• [Aim] Put the lines below into a numbered list, leaving out any blank lines.

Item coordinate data

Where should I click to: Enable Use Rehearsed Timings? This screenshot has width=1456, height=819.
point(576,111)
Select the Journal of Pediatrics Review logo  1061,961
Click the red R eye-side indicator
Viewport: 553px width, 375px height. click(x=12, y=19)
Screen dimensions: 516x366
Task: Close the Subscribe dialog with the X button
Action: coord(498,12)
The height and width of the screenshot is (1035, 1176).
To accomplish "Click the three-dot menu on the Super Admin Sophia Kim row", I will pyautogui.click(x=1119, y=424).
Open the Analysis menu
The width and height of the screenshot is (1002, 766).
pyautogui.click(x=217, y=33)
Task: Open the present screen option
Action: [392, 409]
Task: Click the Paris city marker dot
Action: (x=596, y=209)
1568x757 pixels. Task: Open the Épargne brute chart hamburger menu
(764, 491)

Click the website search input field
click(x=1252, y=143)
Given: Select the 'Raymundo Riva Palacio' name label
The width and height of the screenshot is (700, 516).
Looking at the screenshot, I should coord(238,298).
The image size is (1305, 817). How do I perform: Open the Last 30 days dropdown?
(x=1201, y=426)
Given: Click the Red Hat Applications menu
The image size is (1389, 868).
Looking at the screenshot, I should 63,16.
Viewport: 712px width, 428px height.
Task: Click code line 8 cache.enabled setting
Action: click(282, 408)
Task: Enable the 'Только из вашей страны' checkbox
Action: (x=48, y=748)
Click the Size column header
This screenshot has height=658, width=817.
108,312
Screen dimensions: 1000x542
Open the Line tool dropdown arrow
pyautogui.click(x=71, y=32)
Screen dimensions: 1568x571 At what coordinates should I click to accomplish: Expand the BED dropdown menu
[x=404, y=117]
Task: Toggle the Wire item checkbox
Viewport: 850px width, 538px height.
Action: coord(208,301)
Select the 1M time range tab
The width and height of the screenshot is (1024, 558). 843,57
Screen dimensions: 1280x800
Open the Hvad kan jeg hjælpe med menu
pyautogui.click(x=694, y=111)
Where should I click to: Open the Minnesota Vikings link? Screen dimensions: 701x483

• [Correct answer]
1. Where should I click to: Enable Use Rehearsed Timings? This screenshot has width=1456, height=819.
2. point(576,111)
3. Select the Journal of Pediatrics Review logo  1061,961
4. Click the red R eye-side indicator
5. Viewport: 553px width, 375px height. click(x=12, y=19)
6. Screen dimensions: 516x366
7. Task: Close the Subscribe dialog with the X button
8. Action: coord(498,12)
9. The height and width of the screenshot is (1035, 1176).
10. To accomplish "Click the three-dot menu on the Super Admin Sophia Kim row", I will pyautogui.click(x=1119, y=424).
11. Open the Analysis menu
12. The width and height of the screenshot is (1002, 766).
13. pyautogui.click(x=217, y=33)
14. Task: Open the present screen option
15. Action: [392, 409]
16. Task: Click the Paris city marker dot
17. Action: (x=596, y=209)
18. 1568x757 pixels. Task: Open the Épargne brute chart hamburger menu
19. (764, 491)
20. Click the website search input field
21. click(x=1252, y=143)
22. Given: Select the 'Raymundo Riva Palacio' name label
23. The width and height of the screenshot is (700, 516).
24. Looking at the screenshot, I should coord(238,298).
25. The image size is (1305, 817). How do I perform: Open the Last 30 days dropdown?
26. (x=1201, y=426)
27. Given: Click the Red Hat Applications menu
28. The image size is (1389, 868).
29. Looking at the screenshot, I should 63,16.
30. Viewport: 712px width, 428px height.
31. Task: Click code line 8 cache.enabled setting
32. Action: click(282, 408)
33. Task: Enable the 'Только из вашей страны' checkbox
34. Action: (x=48, y=748)
35. Click the Size column header
36. This screenshot has height=658, width=817.
37. 108,312
38. Screen dimensions: 1000x542
39. Open the Line tool dropdown arrow
40. pyautogui.click(x=71, y=32)
41. Screen dimensions: 1568x571 At what coordinates should I click to accomplish: Expand the BED dropdown menu
42. [x=404, y=117]
43. Task: Toggle the Wire item checkbox
44. Viewport: 850px width, 538px height.
45. Action: coord(208,301)
46. Select the 1M time range tab
47. The width and height of the screenshot is (1024, 558). 843,57
48. Screen dimensions: 1280x800
49. Open the Hvad kan jeg hjælpe med menu
50. pyautogui.click(x=694, y=111)
51. Where should I click to: Open the Minnesota Vikings link? Screen dimensions: 701x483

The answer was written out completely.